The Battles of Columbia, Spring Hill, Franklin, and Nashville
The Natchez Trace Parkway
The Seige of Vicksburg
New Orleans
The Battle of Shiloh
The Battle of Stones River
The Tullahoma Campaign (including Hoover’s Gap)
The Battle of Chickamauga
The Battle of Lookout Mountain
The Battle of Missionary Ridge
The Battle of Orchard Knob

“On great fields something stays.”
Joshua Lawrence Chamberlain, Civil War general, U.S. Army

Over the last 50 years, many historians, researchers, and students of the American Civil War have arrived at a new appreciation for the conflict’s Western Theater of Operations. An interesting moment for this development came in November 2007 when the excellent magazine America’s Civil War declared on its cover, “The Civil War Was Won in the West!”

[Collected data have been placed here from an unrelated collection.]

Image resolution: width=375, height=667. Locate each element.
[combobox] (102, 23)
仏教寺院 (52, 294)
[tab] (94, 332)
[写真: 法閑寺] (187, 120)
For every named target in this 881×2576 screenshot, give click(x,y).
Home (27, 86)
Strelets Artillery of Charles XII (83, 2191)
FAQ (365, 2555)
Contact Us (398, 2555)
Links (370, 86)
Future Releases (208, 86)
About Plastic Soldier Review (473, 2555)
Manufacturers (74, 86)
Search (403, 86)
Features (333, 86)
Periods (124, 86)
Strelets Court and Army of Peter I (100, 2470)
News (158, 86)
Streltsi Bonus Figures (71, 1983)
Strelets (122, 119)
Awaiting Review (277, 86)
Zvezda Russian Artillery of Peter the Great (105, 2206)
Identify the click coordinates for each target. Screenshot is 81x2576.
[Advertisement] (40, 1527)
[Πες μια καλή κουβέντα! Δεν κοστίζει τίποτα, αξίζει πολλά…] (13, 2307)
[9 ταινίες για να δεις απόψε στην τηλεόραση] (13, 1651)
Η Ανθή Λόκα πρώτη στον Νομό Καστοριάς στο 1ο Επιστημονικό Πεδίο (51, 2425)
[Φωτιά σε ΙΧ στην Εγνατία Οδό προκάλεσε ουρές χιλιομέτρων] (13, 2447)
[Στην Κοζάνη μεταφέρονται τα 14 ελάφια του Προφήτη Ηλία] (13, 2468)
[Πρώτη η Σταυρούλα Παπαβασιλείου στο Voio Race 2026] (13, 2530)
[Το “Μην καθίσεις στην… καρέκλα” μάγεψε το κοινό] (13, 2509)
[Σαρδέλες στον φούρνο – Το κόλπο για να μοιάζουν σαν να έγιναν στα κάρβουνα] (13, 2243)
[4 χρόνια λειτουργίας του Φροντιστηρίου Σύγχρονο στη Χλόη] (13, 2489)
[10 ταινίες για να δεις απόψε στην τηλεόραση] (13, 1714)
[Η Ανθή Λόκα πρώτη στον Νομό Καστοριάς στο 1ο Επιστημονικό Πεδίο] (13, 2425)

If you imagine a line running down the spine of the Appalachian Mountains, you will have a rough division between the Eastern and Western theaters of the war. Action in the Western theater was concentrated in Tennessee and Mississippi.

Heavy newspaper coverage of the Eastern theater – a 19th Century media frenzy – overshadowed vital events in the West (and at sea). The majority of newspapers were in the East; their readers were in the East; thus, such battles as Gettysburg, Antietam (Sharpsburg), and Fredericksburg were covered with special fervor, their reporters having been present at the encounters. Such engagements as the Battle of Franklin, in Tennessee, got scant ink, and the Western theater received short shrift for years. I daresay that some readers of this article will not have heard of the Battle of Franklin.

This piece will focus on the Western theater, providing detailed information about several battlefields worthy of visits, including Franklin. For each battle that I cover, I’ll weave historical background together with details about visiting. I will begin in 1864 in Franklin, and then backtrack to 1862-63, focusing on other locales.

I respectfully suggest that you will get the most from your Civil War battlefield visits if you acquaint yourself with the reasons those sites exist. Many books are available (my choices are listed in Part Five of this article). Various Websites provide an overview of Civil War locales and have suggestions for additional reading. Some of the larger Civil War battlefields offer tour guides for hire (well-versed in all details of the proceedings) as well as audio tapes keyed to maps.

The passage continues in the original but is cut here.